Tsar Nicholas II of Russia (1868-1918)

See also:
Chap. 03, p03
Eldest son of Tsar Alexander III, Nicholas ascended the Russian imperial throne in 1894. He worked to establish a liberal framework for the conduct of warfare through international law by calling for the International Peace Conference at The Hague in 1899, which led to the founding of the Hague Tribunal. The Hague Conference established "rules of warfare" including the treatment of prisoners of war. Nicholas promoted the construction of the Trans-Siberian Railway as the most efficient way of connecting the raw materials of Siberia with the industries of European Russia. In 1904, the Japanese launched a war against Russia by attacking Port Arthur and seizing control of Korea. After a number of humiliating defeats, the Russians agreed to a negotiated peace settlement through the offices of President Theodore Roosevelt. The Russians acknowledged Japanese rights in southern Manchuria and lost the southern half of the island of Sakhalin.
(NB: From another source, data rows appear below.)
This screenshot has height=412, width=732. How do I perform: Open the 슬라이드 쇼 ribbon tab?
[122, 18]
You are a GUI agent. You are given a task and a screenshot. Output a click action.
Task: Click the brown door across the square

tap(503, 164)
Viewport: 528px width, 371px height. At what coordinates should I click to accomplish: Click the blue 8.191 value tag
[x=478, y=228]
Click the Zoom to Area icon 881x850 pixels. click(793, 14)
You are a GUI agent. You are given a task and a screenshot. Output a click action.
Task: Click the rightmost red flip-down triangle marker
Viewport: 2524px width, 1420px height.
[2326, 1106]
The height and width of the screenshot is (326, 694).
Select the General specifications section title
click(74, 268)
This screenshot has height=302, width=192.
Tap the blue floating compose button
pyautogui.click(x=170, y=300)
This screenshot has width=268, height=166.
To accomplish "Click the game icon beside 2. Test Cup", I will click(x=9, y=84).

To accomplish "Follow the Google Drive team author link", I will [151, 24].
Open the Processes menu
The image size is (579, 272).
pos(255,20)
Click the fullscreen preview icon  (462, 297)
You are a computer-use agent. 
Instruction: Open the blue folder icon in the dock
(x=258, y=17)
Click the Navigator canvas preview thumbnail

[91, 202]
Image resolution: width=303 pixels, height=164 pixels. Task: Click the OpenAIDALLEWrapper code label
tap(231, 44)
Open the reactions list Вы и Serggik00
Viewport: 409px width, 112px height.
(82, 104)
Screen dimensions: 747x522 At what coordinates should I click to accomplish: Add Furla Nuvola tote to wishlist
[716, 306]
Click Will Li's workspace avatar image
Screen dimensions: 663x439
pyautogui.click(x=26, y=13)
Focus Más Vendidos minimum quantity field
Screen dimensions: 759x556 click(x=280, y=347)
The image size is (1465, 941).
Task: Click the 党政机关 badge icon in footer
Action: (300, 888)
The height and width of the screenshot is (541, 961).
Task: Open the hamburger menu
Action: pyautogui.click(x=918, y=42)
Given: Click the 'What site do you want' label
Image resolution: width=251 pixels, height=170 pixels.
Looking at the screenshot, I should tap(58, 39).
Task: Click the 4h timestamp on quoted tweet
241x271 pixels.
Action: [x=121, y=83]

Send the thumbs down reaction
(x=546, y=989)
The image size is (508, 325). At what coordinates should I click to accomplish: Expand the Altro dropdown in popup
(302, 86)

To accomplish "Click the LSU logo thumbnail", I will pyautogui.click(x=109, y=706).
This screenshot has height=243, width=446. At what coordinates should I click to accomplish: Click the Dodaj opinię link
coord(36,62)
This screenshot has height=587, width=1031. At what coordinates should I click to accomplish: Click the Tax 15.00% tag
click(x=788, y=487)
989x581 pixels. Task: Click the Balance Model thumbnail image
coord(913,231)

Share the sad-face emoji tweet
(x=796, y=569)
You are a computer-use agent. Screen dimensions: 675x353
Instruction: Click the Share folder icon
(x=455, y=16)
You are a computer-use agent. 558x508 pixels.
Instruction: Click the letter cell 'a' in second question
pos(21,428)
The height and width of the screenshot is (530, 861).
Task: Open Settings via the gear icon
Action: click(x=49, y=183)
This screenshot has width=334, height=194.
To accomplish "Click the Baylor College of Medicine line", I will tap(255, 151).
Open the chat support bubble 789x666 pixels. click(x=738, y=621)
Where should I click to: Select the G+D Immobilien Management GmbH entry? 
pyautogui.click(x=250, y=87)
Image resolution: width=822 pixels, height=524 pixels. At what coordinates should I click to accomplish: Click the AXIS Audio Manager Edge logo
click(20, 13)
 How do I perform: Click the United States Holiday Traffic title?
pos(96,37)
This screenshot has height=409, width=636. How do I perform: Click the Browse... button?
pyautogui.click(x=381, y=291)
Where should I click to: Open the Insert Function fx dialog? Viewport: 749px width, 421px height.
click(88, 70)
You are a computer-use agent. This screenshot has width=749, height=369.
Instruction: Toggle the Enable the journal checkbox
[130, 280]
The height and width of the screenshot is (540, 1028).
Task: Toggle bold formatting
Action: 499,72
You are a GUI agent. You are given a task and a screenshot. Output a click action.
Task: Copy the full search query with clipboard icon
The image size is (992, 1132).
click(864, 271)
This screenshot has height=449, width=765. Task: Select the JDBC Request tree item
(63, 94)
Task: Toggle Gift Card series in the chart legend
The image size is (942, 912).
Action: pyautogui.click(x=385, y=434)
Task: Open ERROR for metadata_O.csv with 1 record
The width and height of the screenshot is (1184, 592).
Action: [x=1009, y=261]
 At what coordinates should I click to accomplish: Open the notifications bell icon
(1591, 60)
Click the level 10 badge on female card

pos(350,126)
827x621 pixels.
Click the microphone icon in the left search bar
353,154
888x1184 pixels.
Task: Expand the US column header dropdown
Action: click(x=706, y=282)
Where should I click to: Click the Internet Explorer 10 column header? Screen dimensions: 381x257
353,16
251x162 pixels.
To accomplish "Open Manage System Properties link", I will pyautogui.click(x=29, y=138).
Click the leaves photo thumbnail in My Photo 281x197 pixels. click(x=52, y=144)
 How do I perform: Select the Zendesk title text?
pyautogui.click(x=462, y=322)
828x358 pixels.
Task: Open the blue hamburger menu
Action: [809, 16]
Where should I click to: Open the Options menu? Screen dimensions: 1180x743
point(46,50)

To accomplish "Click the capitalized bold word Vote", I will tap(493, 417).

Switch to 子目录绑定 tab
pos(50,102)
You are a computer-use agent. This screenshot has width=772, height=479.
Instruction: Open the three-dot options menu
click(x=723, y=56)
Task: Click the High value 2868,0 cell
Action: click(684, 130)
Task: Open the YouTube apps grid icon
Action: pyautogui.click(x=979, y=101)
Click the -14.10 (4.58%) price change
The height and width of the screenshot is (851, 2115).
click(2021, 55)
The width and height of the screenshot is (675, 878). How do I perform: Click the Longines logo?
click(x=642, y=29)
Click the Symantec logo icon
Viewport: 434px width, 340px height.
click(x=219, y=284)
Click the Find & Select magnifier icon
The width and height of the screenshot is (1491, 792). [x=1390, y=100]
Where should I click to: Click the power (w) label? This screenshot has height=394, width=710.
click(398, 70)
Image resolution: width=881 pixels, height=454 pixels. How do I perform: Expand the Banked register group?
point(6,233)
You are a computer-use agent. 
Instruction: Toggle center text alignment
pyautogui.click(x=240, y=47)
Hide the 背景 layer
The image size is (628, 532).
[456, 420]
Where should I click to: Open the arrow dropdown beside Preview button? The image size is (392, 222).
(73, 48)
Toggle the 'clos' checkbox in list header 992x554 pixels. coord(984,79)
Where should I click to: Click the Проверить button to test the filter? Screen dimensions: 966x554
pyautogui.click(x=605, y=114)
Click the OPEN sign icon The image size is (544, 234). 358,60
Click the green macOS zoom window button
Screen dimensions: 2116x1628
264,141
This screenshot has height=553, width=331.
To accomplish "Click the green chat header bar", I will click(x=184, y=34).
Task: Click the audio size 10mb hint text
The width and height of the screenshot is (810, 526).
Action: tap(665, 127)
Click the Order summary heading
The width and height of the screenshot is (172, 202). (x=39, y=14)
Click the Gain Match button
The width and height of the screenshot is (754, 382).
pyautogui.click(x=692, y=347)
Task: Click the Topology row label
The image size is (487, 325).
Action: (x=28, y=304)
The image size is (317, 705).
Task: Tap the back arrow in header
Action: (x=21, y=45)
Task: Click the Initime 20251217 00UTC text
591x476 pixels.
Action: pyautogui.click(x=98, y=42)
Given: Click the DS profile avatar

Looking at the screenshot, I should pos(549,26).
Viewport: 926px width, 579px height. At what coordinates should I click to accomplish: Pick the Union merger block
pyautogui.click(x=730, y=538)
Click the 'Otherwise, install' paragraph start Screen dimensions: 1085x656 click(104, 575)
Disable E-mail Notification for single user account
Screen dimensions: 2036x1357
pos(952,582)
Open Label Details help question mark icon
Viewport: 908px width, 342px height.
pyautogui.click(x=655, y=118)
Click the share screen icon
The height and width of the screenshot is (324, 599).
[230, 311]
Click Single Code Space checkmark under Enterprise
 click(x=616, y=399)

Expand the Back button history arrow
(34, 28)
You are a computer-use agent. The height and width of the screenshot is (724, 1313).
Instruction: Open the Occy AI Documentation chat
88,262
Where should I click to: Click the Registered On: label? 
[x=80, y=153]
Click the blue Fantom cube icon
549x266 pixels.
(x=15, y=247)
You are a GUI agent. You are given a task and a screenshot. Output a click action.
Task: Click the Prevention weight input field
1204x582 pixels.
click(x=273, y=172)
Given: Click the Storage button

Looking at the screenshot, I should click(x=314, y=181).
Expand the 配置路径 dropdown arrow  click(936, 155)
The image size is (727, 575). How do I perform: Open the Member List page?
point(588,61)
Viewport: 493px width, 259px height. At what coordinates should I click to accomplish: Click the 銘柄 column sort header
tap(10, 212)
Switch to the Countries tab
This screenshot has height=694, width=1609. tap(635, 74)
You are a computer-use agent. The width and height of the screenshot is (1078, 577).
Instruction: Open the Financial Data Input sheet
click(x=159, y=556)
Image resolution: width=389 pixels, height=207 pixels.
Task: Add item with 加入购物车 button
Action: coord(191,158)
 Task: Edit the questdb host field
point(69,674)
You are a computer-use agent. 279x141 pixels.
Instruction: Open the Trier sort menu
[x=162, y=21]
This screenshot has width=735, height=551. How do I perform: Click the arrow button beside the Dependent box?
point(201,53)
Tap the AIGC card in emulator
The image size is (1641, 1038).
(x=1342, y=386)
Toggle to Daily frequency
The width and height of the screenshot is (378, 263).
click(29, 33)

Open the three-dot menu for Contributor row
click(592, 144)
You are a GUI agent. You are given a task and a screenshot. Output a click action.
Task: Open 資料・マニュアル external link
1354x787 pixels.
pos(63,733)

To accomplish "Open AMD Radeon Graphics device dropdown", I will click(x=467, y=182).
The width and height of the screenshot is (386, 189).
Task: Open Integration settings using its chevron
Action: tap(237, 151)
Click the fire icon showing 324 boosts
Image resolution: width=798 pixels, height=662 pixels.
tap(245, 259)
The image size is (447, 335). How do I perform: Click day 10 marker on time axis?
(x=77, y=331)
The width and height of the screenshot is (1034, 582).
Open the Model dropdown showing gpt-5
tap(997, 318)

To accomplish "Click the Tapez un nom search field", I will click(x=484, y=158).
Political unrest forced Nicholas to grant a constitution and call the Duma to sit, establishing Russia as a constitutional monarchy. He attempted to quell domestic discontent by supporting liberal reforms through Prime Minister Petr Stolypin. After the assassination of Archduke Franz Ferdinand of Austria-Hungary in June 1914, Nicholas supported the Serbians and fulfilled his alliance commitments with France and Britain. Russia joined the Allies and launched an invasion of East Prussia, which helped relieve German pressure on the Western Front. Austro-German forces drove east through Russian Poland and Galicia and Nicholas assumed overall command of the Russian armies. Political dissatisfaction with his domestic and foreign policies, coupled with a series of military defeats, led to the February Revolution in March 1917. Nicholas abdicated the throne and the Provisional Government placed the royal family under arrest. After the Bolsheviks seized power in the October Revolution in November 1917, the new regime took precautions to prevent Nicholas and his family from liberation by the White forces. The Bolsheviks executed the Romanovs at Ekaterinburg in July 1918.

Madame Orjewski

A Russian humanitarian, Orjewski was a leader of the Russian Sisters' Commission during World War I. She was involved in the care and treatment of prisoners of war and was strongly supported by Tsarina Alexandra and Empress Dowager Marie Feodorovna. In 1915, Orjewski conducted an extensive inspection tour of prison camps in Russia and reported on problems in the logistical system. She then conducted a tour of prison camps in Germany in an official capacity for the Russian government. Orjewski was impressed with the American YMCA's War Prisoners' Aid program and asked Conrad Hoffman to permanently take over relief distribution operations on behalf of Russian prisoners. The Russian Sisters' Commission would provide the supplies and WPA Secretaries would distribute the aid to POW's in Germany. Hoffman agreed on the condition that a reciprocal program be set up for German prisoners in Russian prison camps.